All of SMRT's train operating assets were sold to the government under the Land Transport Authority's new Rail Financing Framework.
From 1 October 2016, the Land Transport Authority assumed all the rail operating assets from SMRT under the Rail Financing Framework that allows the company to focus on its operational reliability.

The bus operating assets were also sold to the government under Land Transport Authority's Bus Contracting Model. Being asset light would allow SMRT to focus on the operational reliability of the public transport system and its business ventures overseas.
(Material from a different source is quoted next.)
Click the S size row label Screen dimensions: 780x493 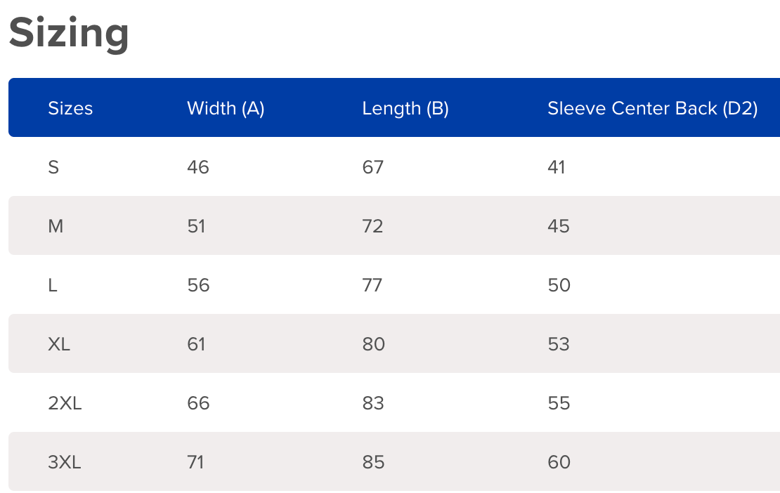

In 2023, SMRT Corporation merged its taxi operations under Strides Taxi with Premier Taxis to form Strides Premier.

==Operations==

SMRT's primary business is providing public-transport services in Singapore, with operations in the following (as of 2015):
- SMRT Buses – a fleet of up to 1,200 buses, serving the majority of housing estates in northern and north-western Singapore, as well as Jurong West Region (between Boon Lay, Joo Koon and Tuas) as of September 2024.
- SMRT Trains – 119 stations along the North–South, East–West, Circle and the Thomson–East Coast lines of the MRT network. Also operates 13 stations along the Bukit Panjang LRT line.